(Saved entries)
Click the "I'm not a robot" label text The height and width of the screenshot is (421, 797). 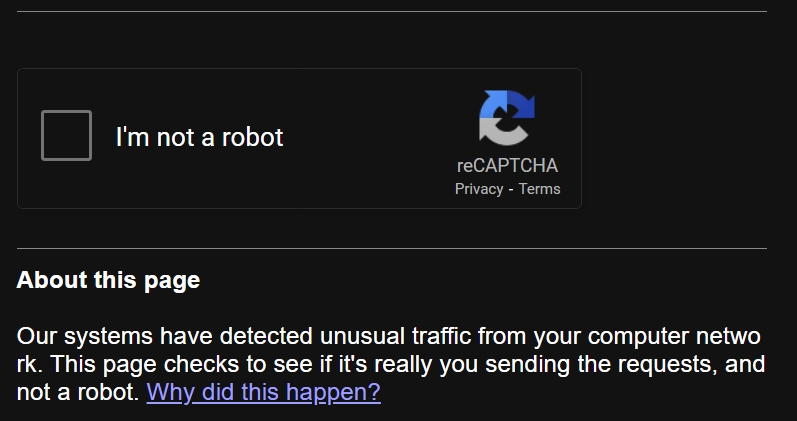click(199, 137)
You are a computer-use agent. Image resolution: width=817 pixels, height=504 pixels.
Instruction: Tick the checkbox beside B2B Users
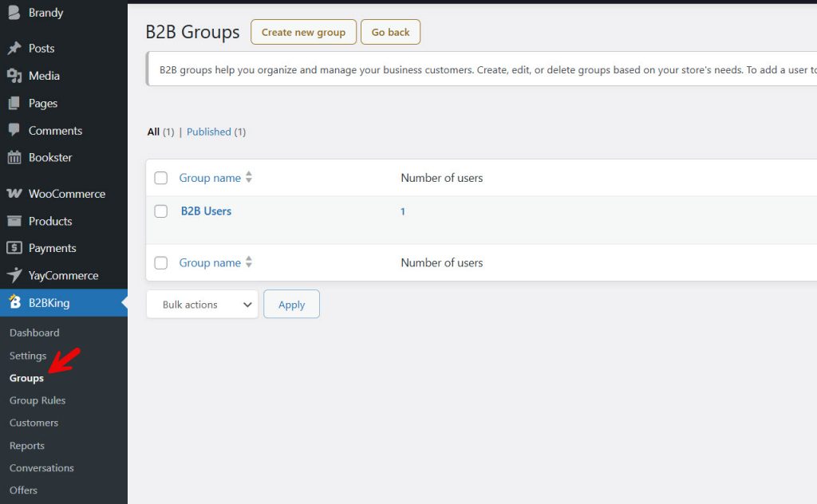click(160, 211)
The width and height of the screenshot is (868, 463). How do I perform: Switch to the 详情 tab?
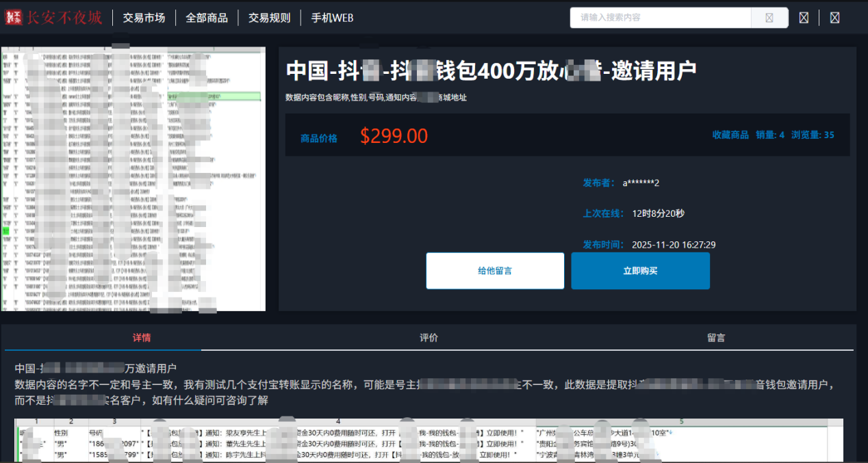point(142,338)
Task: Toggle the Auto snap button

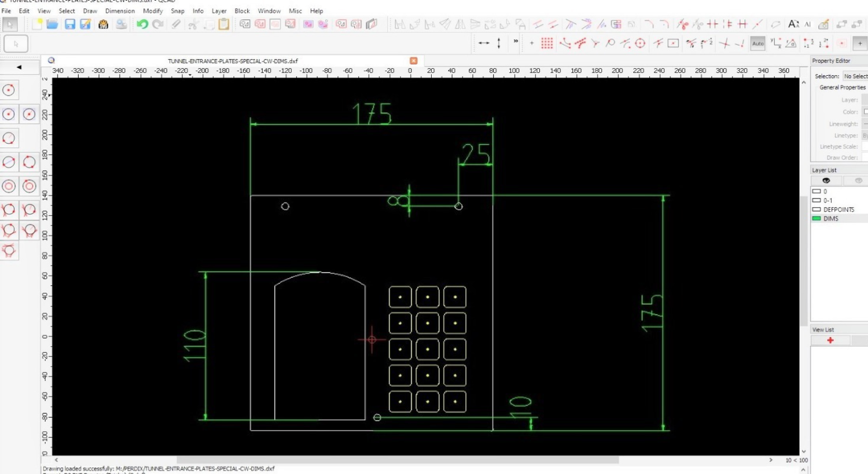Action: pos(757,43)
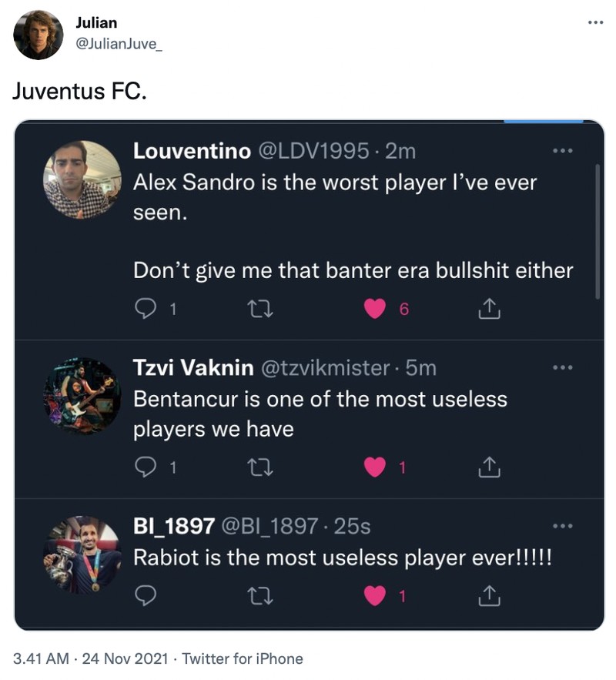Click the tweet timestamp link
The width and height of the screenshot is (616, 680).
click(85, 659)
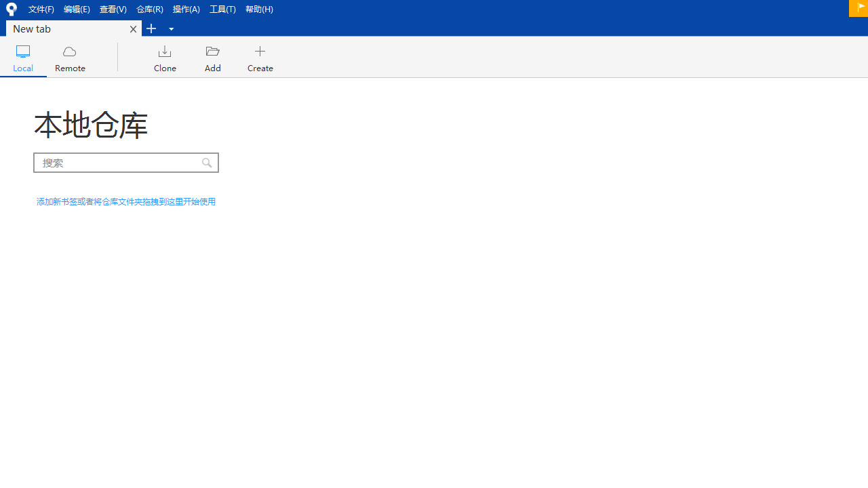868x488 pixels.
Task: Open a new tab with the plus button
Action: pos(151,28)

* **Task directions**: Where a line contains "Instruction: Tick the", begin there and set down exactly each line through the end of the data above, omitting any pictures.

* **Written solution**:
Instruction: Tick the checkbox beside B2B Users
click(160, 211)
The width and height of the screenshot is (868, 463). How do I perform: Switch to the 详情 tab?
point(142,338)
Task: Toggle the Auto snap button

Action: pos(757,43)
Click the tweet timestamp link
The width and height of the screenshot is (616, 680).
click(85, 659)
868x488 pixels.
Task: Open a new tab with the plus button
Action: pos(151,28)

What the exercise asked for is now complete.